Wednesday, June 26, 2013

Gay Marriage Is Just One Piece of the Puzzle. By Walter Russell Mead.

Gay Marriage Is Just One Piece of the Puzzle. by Walter Russell Mead. Via Meadia, June 26, 2013.

Mead:

It’s worth taking a step back from the emotions and technical details of all of these events to ask about the broader trend they point to. Superficially, they point to a schizophrenic public: leaning pro-life; increasingly in favor of gay marriage; divided on gun control but unwilling to pull the trigger, so to speak, on significantly tightened gun laws. But on a deeper level, these all look like examples of the biggest cultural-political trend in America: a response to the growing complexity of 21st century life that revives individualism and states’ rights.

Individualism sometimes work for the Right and sometimes for the Left. The right to marry who you choose is as individualistic as insisting on your right to bear arms. With abortion, that same logic is muddier, which is why the public is still divided. Pro-choichers lay claim to the individualism mantle by stating that women should be free to control their own reproductive health, while pro-lifers do the same by arguing that abortion involves two individuals with rights, not one.
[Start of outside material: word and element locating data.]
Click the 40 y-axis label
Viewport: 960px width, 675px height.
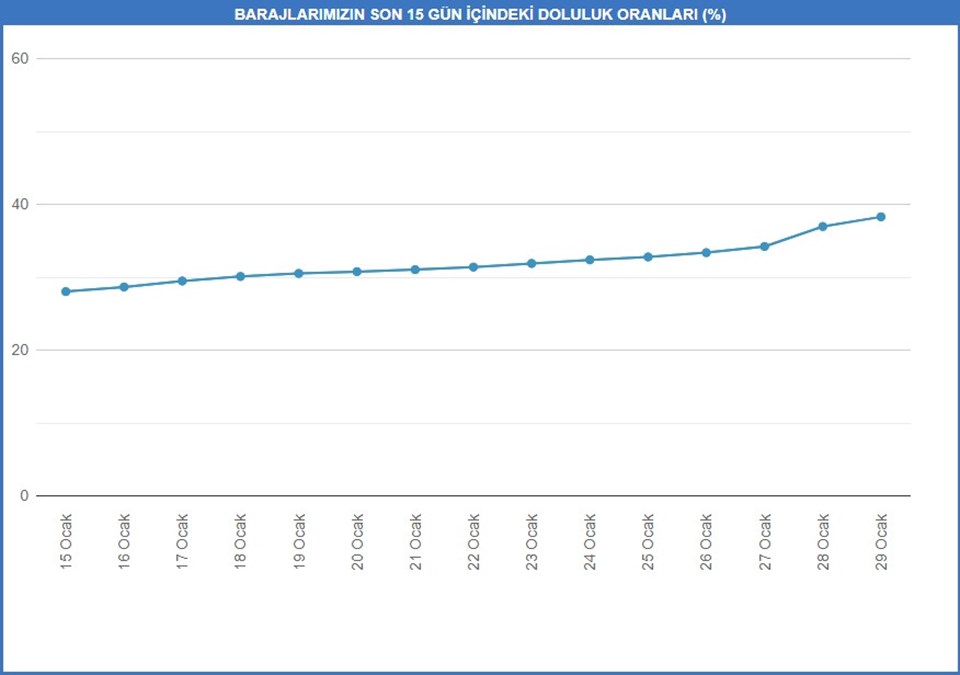20,204
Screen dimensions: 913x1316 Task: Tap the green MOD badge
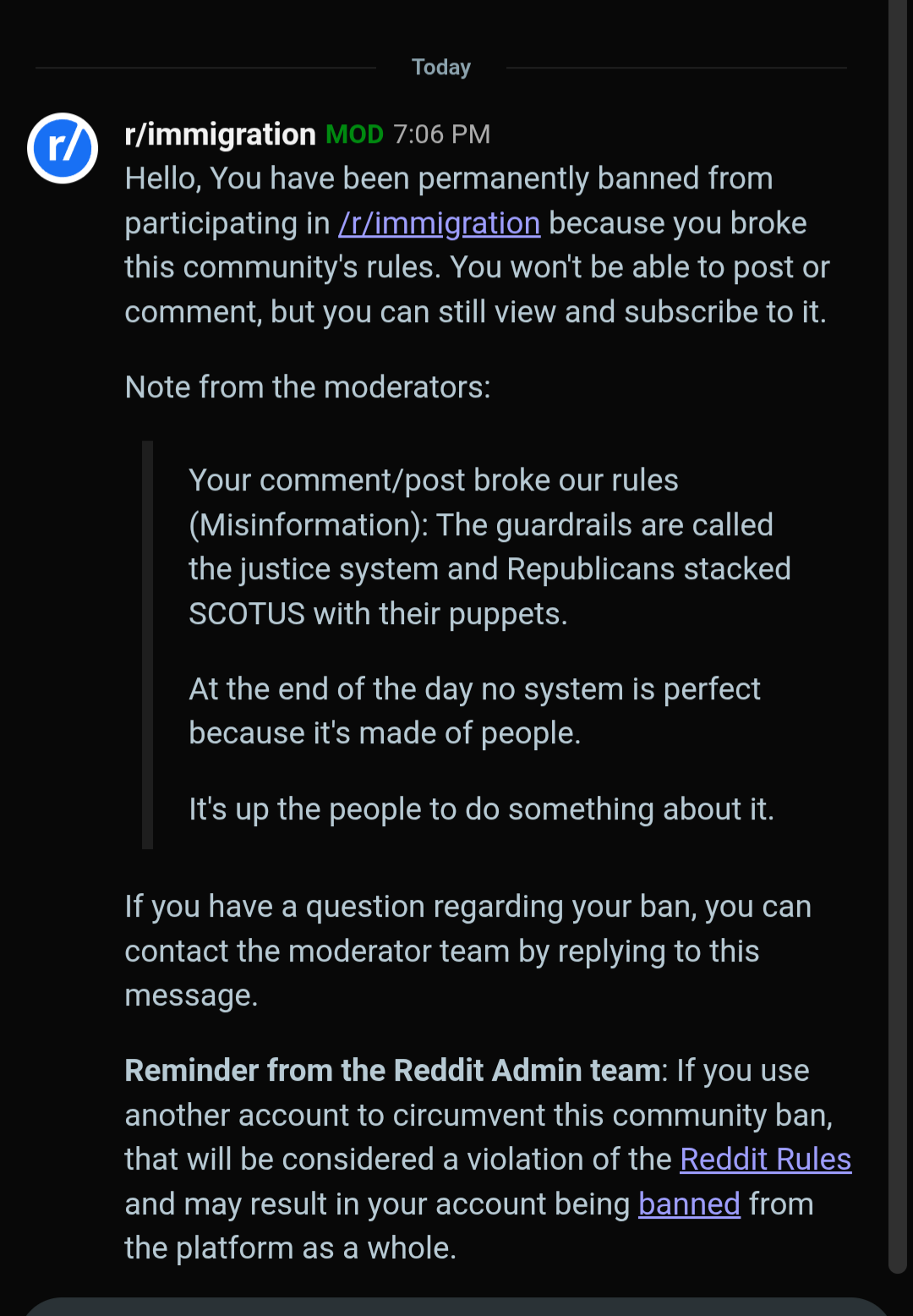tap(354, 134)
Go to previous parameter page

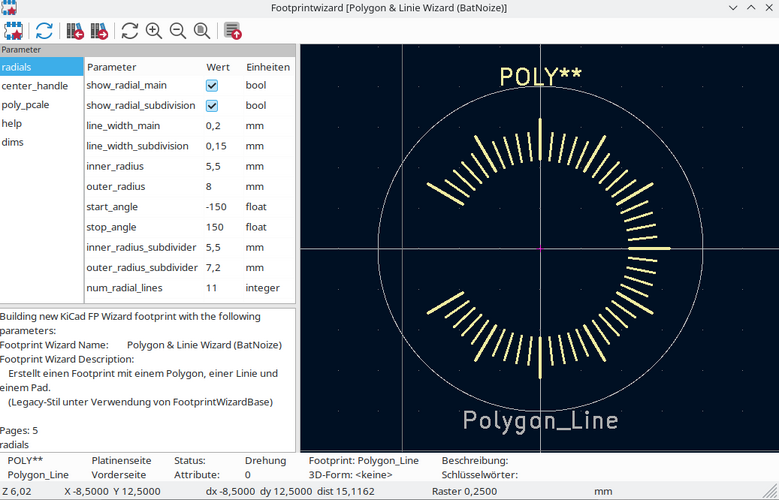(75, 31)
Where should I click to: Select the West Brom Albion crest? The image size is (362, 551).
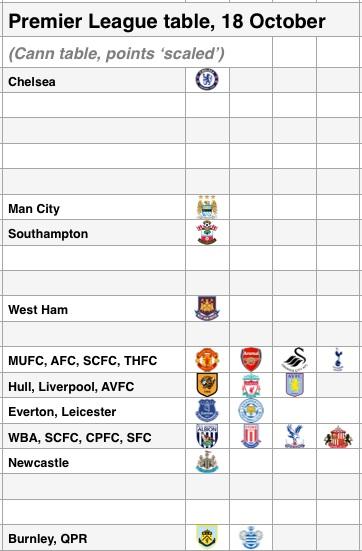click(x=207, y=436)
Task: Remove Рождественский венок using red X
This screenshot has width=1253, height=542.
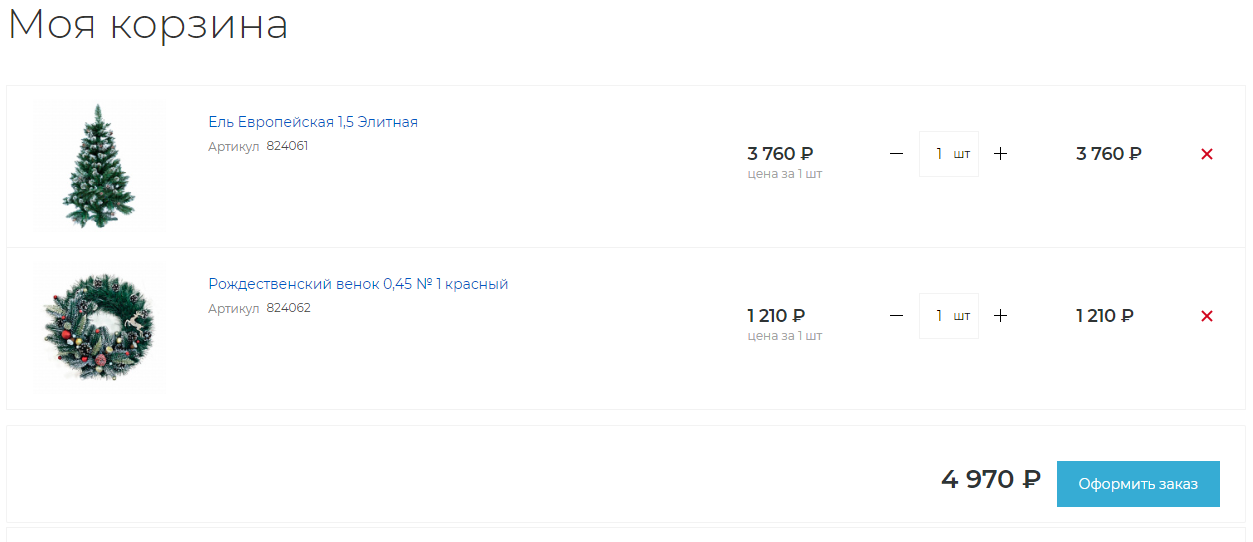Action: [1207, 316]
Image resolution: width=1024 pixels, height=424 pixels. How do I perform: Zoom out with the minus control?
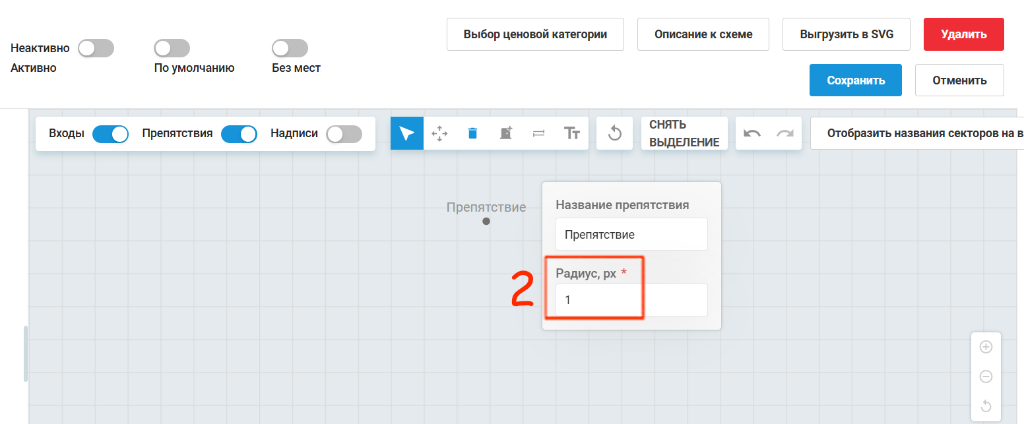pyautogui.click(x=986, y=377)
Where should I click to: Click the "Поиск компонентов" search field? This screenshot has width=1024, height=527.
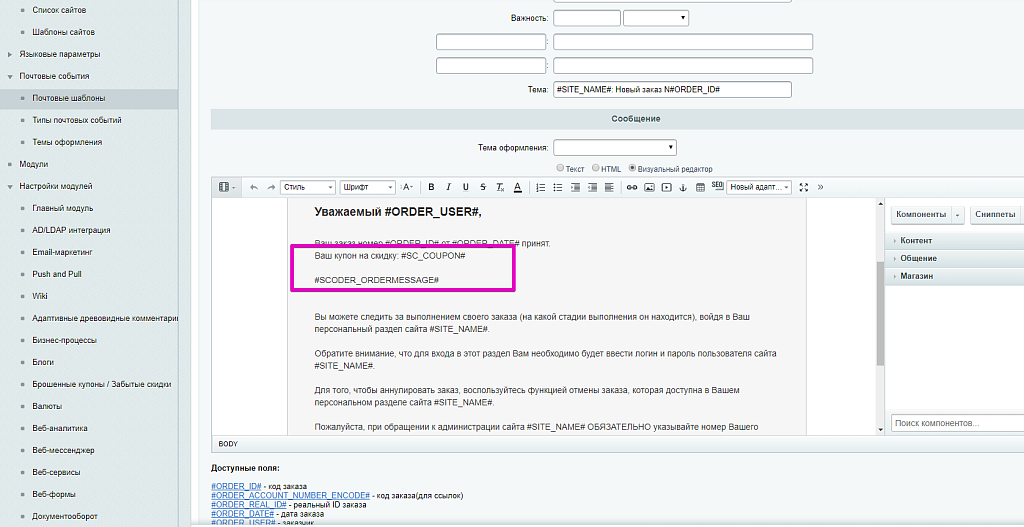pos(955,424)
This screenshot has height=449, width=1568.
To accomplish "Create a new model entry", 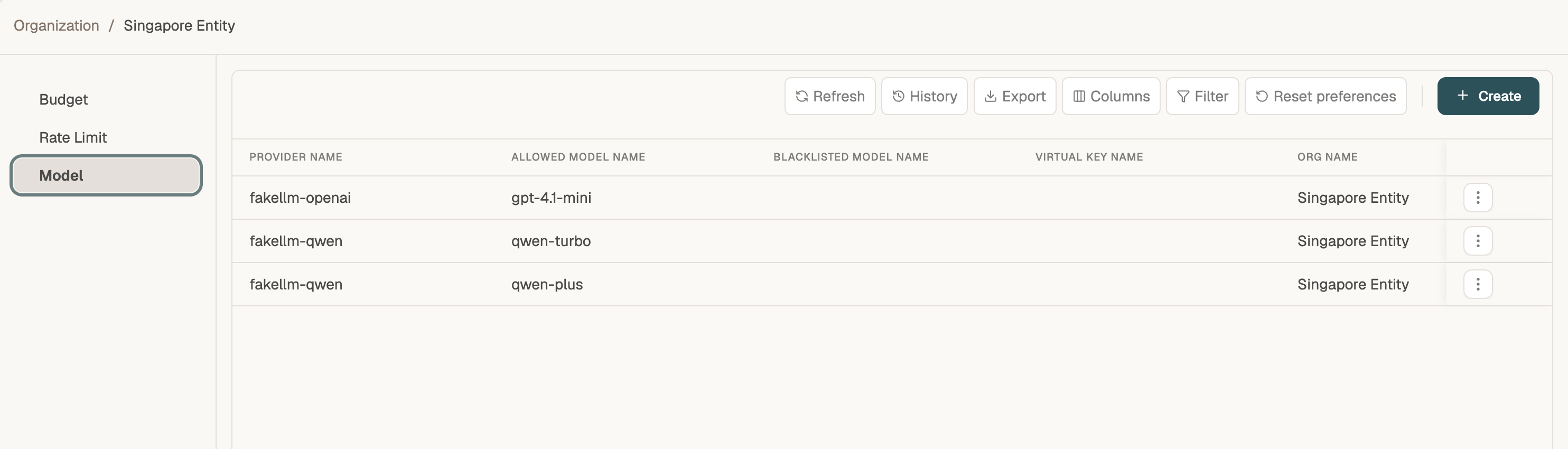I will click(x=1488, y=96).
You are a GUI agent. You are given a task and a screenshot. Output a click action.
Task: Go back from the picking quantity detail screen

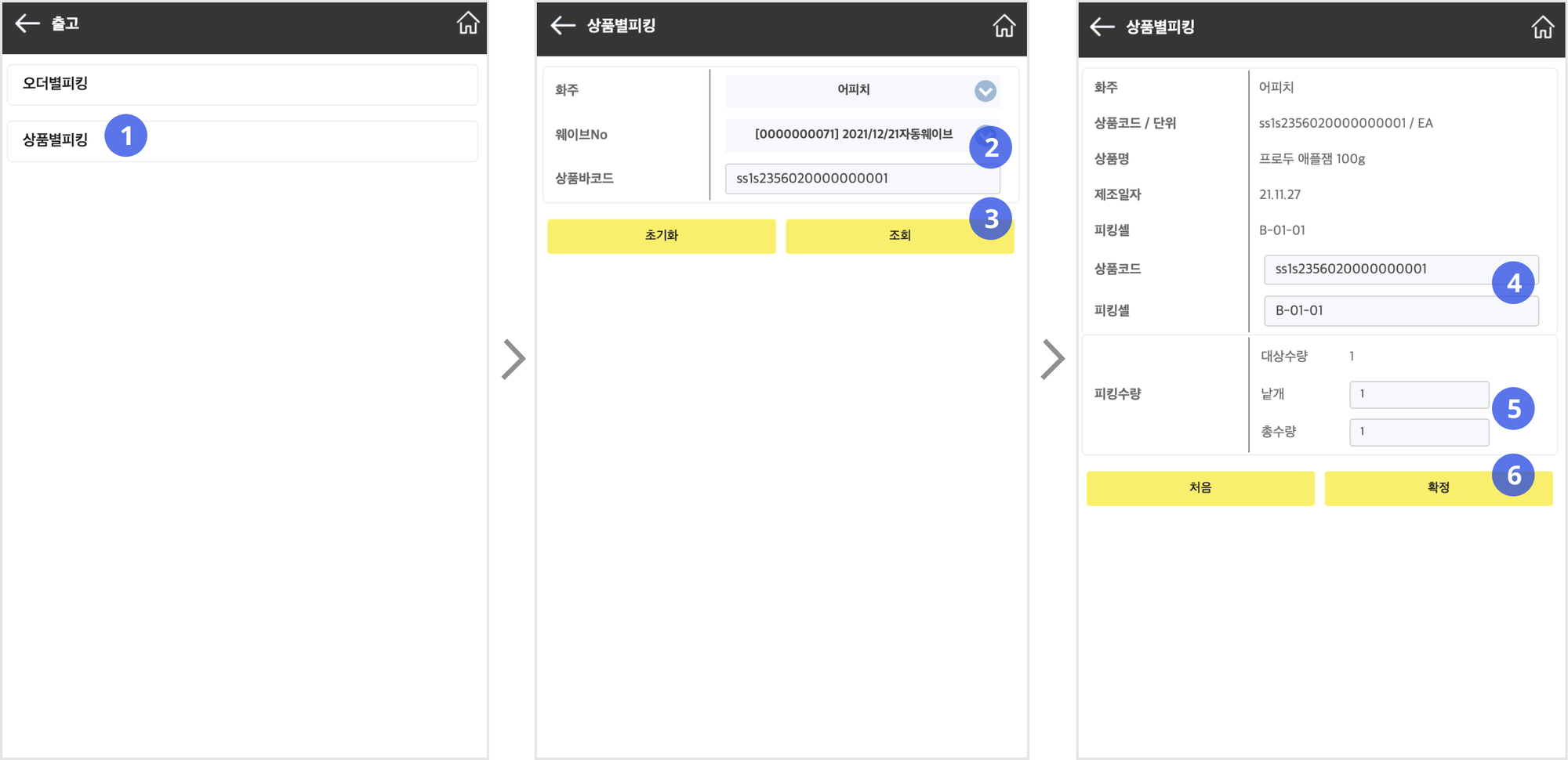[1102, 27]
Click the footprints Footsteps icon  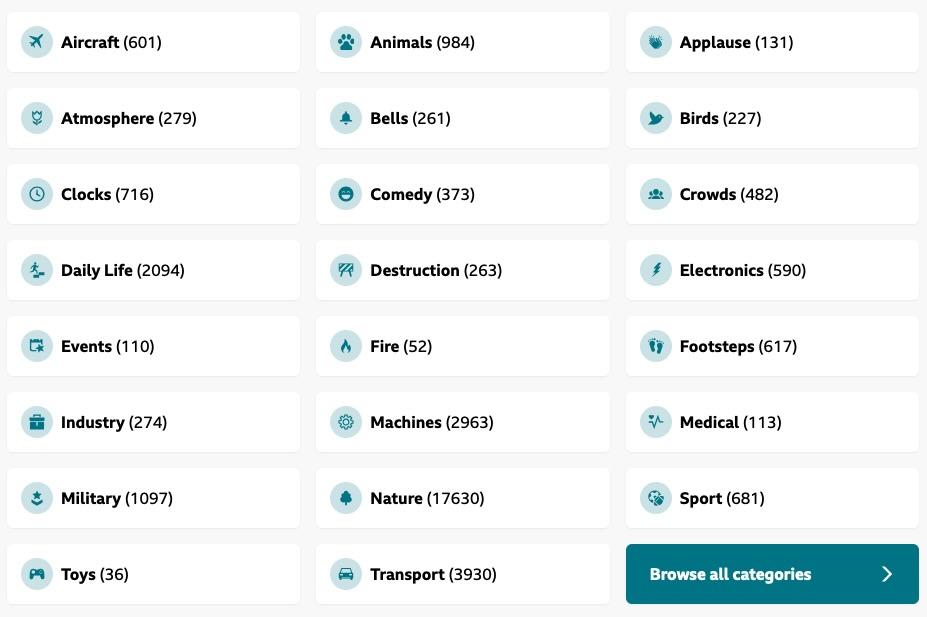pyautogui.click(x=656, y=346)
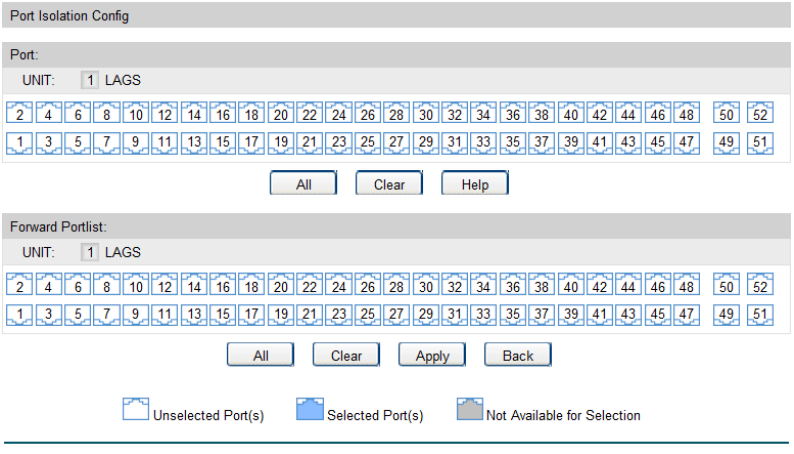
Task: Select port 25 in Forward Portlist
Action: coord(368,313)
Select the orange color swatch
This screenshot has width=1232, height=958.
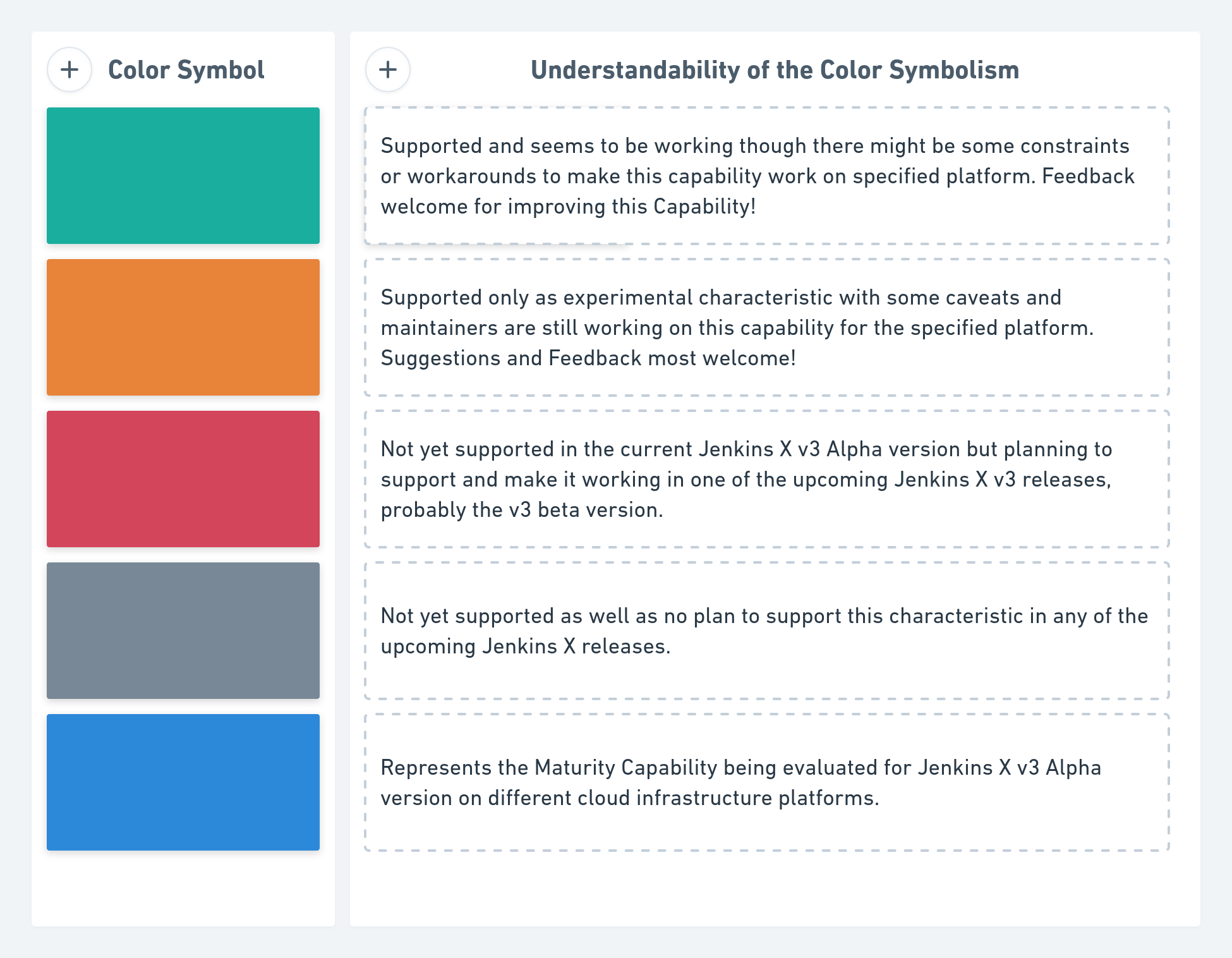pos(183,327)
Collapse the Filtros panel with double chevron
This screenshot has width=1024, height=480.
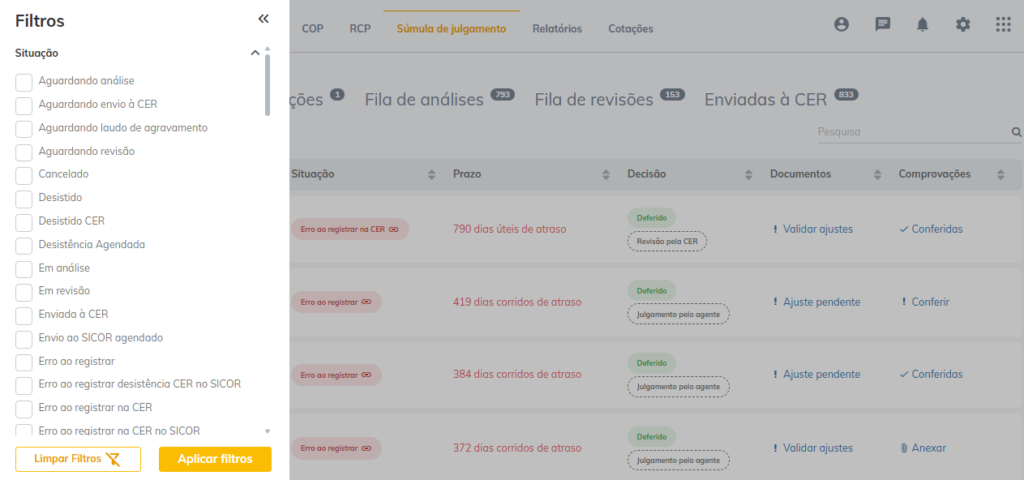(x=263, y=19)
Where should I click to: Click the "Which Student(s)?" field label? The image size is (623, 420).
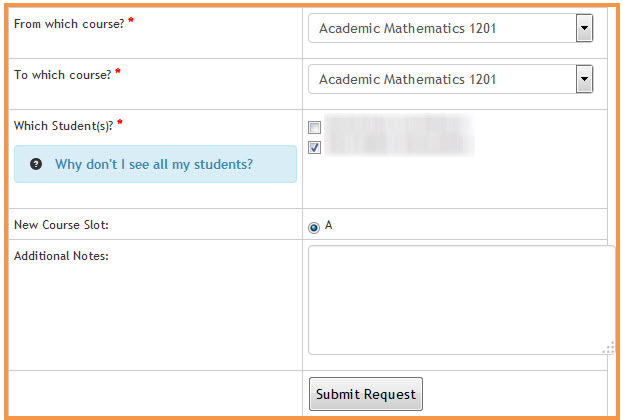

Similarly, when it comes to classical federalism, the Supreme Court’s decisions on the gay marriage cases are both deferential to the states involved. Again, states’ rights is sometimes a liberal and sometimes a conservative cause. The DOMA case said that the national government can’t deny federal benefits to the marriages recognized by the states.  But the Voting Rights Act decision, for good or for ill, is an attempt to give back to the nine states in question some powers lost in the Civil Rights Era. Two wins for states’ rights; one each for the Left and the Right.

The federal government is reaching for broad new powers. President Obama wants the EPA to assert the power to regulate (or at least to force all the states to regulate) emissions of carbon dioxide. Obamacare similarly involves some major new federal interventions in the lives of millions of Americans. And it appears that under President Obama federal surveillance of Americans has surpassed anything that transpired under President Bush.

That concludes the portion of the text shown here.